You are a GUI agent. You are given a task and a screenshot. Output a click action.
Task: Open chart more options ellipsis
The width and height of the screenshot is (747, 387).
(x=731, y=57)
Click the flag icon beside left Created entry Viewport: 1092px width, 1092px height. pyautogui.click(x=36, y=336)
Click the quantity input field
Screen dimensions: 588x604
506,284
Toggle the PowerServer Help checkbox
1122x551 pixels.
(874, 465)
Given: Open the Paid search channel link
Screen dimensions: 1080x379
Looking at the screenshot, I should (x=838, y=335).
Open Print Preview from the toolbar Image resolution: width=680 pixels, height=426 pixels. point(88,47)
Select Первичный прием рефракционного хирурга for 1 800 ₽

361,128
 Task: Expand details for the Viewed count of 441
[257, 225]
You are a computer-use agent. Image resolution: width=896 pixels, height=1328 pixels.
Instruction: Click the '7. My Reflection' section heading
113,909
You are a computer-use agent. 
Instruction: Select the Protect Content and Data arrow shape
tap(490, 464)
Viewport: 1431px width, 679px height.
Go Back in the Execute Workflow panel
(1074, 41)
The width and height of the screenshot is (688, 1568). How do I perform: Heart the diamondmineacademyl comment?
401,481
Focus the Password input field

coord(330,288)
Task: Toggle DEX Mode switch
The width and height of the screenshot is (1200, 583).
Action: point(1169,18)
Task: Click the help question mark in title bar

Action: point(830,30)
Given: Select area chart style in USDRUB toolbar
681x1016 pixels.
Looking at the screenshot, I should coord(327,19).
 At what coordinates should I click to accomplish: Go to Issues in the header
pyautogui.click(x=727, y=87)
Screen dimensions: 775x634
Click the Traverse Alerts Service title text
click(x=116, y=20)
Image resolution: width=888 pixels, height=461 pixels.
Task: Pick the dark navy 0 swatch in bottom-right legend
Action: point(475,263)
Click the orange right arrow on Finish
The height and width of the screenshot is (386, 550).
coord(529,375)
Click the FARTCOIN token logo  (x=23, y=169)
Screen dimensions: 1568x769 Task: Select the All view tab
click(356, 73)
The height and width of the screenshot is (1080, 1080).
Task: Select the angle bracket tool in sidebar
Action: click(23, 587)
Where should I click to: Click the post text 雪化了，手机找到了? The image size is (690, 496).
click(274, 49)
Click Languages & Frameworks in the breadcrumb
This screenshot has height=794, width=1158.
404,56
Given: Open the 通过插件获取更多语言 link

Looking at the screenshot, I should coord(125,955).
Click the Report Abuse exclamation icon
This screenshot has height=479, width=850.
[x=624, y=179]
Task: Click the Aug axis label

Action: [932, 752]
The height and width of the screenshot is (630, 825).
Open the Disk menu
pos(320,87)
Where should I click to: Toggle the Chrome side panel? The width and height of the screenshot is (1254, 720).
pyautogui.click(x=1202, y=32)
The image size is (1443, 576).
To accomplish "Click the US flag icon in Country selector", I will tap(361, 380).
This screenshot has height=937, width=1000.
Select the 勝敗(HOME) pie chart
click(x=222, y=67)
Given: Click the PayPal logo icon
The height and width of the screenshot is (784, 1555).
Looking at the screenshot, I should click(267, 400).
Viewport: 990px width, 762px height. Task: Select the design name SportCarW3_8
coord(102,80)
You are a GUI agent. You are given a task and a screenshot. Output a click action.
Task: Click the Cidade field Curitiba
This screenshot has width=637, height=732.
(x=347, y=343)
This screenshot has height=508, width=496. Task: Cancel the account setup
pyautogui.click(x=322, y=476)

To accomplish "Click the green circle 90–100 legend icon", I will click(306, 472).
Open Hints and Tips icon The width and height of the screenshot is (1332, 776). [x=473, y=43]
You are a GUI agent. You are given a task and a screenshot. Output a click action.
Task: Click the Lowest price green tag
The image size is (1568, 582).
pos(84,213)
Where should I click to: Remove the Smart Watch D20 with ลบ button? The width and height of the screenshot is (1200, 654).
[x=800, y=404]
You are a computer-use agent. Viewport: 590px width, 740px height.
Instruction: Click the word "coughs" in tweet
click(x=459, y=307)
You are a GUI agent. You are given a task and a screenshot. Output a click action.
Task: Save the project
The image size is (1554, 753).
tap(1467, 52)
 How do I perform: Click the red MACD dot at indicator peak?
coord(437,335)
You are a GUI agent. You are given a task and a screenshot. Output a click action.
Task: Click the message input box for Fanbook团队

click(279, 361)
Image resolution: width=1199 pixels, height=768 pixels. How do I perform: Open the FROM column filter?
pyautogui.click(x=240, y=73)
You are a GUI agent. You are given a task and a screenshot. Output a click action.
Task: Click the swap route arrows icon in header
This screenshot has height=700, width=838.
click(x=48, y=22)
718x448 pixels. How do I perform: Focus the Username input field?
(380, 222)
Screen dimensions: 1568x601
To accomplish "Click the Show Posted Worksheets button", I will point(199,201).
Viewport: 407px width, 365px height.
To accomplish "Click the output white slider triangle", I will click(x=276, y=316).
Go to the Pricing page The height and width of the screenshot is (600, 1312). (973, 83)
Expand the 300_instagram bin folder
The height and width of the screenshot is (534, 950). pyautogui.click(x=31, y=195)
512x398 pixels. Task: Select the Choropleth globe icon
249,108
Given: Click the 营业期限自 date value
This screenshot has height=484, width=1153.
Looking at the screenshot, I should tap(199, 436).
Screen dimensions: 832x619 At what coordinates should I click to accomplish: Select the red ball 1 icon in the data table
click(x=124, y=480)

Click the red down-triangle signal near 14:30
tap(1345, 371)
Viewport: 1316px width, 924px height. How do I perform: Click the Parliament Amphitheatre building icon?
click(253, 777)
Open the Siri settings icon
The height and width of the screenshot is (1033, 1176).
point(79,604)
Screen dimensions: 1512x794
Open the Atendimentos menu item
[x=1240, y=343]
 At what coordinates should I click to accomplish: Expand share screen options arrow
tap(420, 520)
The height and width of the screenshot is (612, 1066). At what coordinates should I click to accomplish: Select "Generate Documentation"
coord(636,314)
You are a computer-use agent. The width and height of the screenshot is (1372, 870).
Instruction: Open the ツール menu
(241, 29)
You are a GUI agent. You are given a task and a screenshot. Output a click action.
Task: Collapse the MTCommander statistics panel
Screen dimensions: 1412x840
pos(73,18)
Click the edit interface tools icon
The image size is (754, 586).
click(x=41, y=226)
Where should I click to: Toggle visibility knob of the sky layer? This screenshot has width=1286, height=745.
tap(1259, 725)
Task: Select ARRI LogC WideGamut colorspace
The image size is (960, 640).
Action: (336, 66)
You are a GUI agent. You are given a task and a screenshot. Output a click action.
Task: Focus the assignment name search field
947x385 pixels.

============

**Problem to solve:**
Each record above has to be retyped exactly, with nothing left out.

**Written answer:**
You are a GUI agent. You are given a task and a screenshot. Output a click action.
Task: Open chart more options ellipsis
The width and height of the screenshot is (747, 387).
(x=731, y=57)
Click the flag icon beside left Created entry Viewport: 1092px width, 1092px height. pyautogui.click(x=36, y=336)
Click the quantity input field
Screen dimensions: 588x604
506,284
Toggle the PowerServer Help checkbox
1122x551 pixels.
(874, 465)
Given: Open the Paid search channel link
Screen dimensions: 1080x379
Looking at the screenshot, I should (x=838, y=335).
Open Print Preview from the toolbar Image resolution: width=680 pixels, height=426 pixels. point(88,47)
Select Первичный прием рефракционного хирурга for 1 800 ₽

361,128
 Task: Expand details for the Viewed count of 441
[257, 225]
You are a computer-use agent. Image resolution: width=896 pixels, height=1328 pixels.
Instruction: Click the '7. My Reflection' section heading
113,909
You are a computer-use agent. 
Instruction: Select the Protect Content and Data arrow shape
tap(490, 464)
Viewport: 1431px width, 679px height.
Go Back in the Execute Workflow panel
(1074, 41)
The width and height of the screenshot is (688, 1568). How do I perform: Heart the diamondmineacademyl comment?
401,481
Focus the Password input field

coord(330,288)
Task: Toggle DEX Mode switch
The width and height of the screenshot is (1200, 583).
Action: point(1169,18)
Task: Click the help question mark in title bar

Action: point(830,30)
Given: Select area chart style in USDRUB toolbar
681x1016 pixels.
Looking at the screenshot, I should coord(327,19).
 At what coordinates should I click to accomplish: Go to Issues in the header
pyautogui.click(x=727, y=87)
Screen dimensions: 775x634
Click the Traverse Alerts Service title text
click(x=116, y=20)
Image resolution: width=888 pixels, height=461 pixels.
Task: Pick the dark navy 0 swatch in bottom-right legend
Action: point(475,263)
Click the orange right arrow on Finish
The height and width of the screenshot is (386, 550).
coord(529,375)
Click the FARTCOIN token logo  (x=23, y=169)
Screen dimensions: 1568x769 Task: Select the All view tab
click(356, 73)
The height and width of the screenshot is (1080, 1080).
Task: Select the angle bracket tool in sidebar
Action: click(23, 587)
Where should I click to: Click the post text 雪化了，手机找到了? The image size is (690, 496).
click(274, 49)
Click Languages & Frameworks in the breadcrumb
This screenshot has height=794, width=1158.
404,56
Given: Open the 通过插件获取更多语言 link

Looking at the screenshot, I should coord(125,955).
Click the Report Abuse exclamation icon
This screenshot has height=479, width=850.
[x=624, y=179]
Task: Click the Aug axis label

Action: [932, 752]
The height and width of the screenshot is (630, 825).
Open the Disk menu
pos(320,87)
Where should I click to: Toggle the Chrome side panel? The width and height of the screenshot is (1254, 720).
pyautogui.click(x=1202, y=32)
The image size is (1443, 576).
To accomplish "Click the US flag icon in Country selector", I will tap(361, 380).
This screenshot has height=937, width=1000.
Select the 勝敗(HOME) pie chart
click(x=222, y=67)
Given: Click the PayPal logo icon
The height and width of the screenshot is (784, 1555).
Looking at the screenshot, I should click(267, 400).
Viewport: 990px width, 762px height. Task: Select the design name SportCarW3_8
coord(102,80)
You are a GUI agent. You are given a task and a screenshot. Output a click action.
Task: Click the Cidade field Curitiba
This screenshot has width=637, height=732.
(x=347, y=343)
This screenshot has height=508, width=496. Task: Cancel the account setup
pyautogui.click(x=322, y=476)

To accomplish "Click the green circle 90–100 legend icon", I will click(306, 472).
Open Hints and Tips icon The width and height of the screenshot is (1332, 776). [x=473, y=43]
You are a GUI agent. You are given a task and a screenshot. Output a click action.
Task: Click the Lowest price green tag
The image size is (1568, 582).
pos(84,213)
Where should I click to: Remove the Smart Watch D20 with ลบ button? The width and height of the screenshot is (1200, 654).
[x=800, y=404]
You are a computer-use agent. Viewport: 590px width, 740px height.
Instruction: Click the word "coughs" in tweet
click(x=459, y=307)
You are a GUI agent. You are given a task and a screenshot. Output a click action.
Task: Save the project
The image size is (1554, 753).
tap(1467, 52)
 How do I perform: Click the red MACD dot at indicator peak?
coord(437,335)
You are a GUI agent. You are given a task and a screenshot. Output a click action.
Task: Click the message input box for Fanbook团队

click(279, 361)
Image resolution: width=1199 pixels, height=768 pixels. How do I perform: Open the FROM column filter?
pyautogui.click(x=240, y=73)
You are a GUI agent. You are given a task and a screenshot. Output a click action.
Task: Click the swap route arrows icon in header
This screenshot has height=700, width=838.
click(x=48, y=22)
718x448 pixels. How do I perform: Focus the Username input field?
(380, 222)
Screen dimensions: 1568x601
To accomplish "Click the Show Posted Worksheets button", I will point(199,201).
Viewport: 407px width, 365px height.
To accomplish "Click the output white slider triangle", I will click(x=276, y=316).
Go to the Pricing page The height and width of the screenshot is (600, 1312). (973, 83)
Expand the 300_instagram bin folder
The height and width of the screenshot is (534, 950). pyautogui.click(x=31, y=195)
512x398 pixels. Task: Select the Choropleth globe icon
249,108
Given: Click the 营业期限自 date value
This screenshot has height=484, width=1153.
Looking at the screenshot, I should tap(199, 436).
Screen dimensions: 832x619 At what coordinates should I click to accomplish: Select the red ball 1 icon in the data table
click(x=124, y=480)

Click the red down-triangle signal near 14:30
tap(1345, 371)
Viewport: 1316px width, 924px height. How do I perform: Click the Parliament Amphitheatre building icon?
click(253, 777)
Open the Siri settings icon
The height and width of the screenshot is (1033, 1176).
point(79,604)
Screen dimensions: 1512x794
Open the Atendimentos menu item
[x=1240, y=343]
 At what coordinates should I click to accomplish: Expand share screen options arrow
tap(420, 520)
The height and width of the screenshot is (612, 1066). At what coordinates should I click to accomplish: Select "Generate Documentation"
coord(636,314)
You are a computer-use agent. The width and height of the screenshot is (1372, 870).
Instruction: Open the ツール menu
(241, 29)
You are a GUI agent. You are given a task and a screenshot. Output a click action.
Task: Collapse the MTCommander statistics panel
Screen dimensions: 1412x840
pos(73,18)
Click the edit interface tools icon
The image size is (754, 586).
click(x=41, y=226)
Where should I click to: Toggle visibility knob of the sky layer? This screenshot has width=1286, height=745.
tap(1259, 725)
Task: Select ARRI LogC WideGamut colorspace
The image size is (960, 640).
Action: (336, 66)
You are a GUI agent. You are given a task and a screenshot. Output a click action.
Task: Focus the assignment name search field
947x385 pixels.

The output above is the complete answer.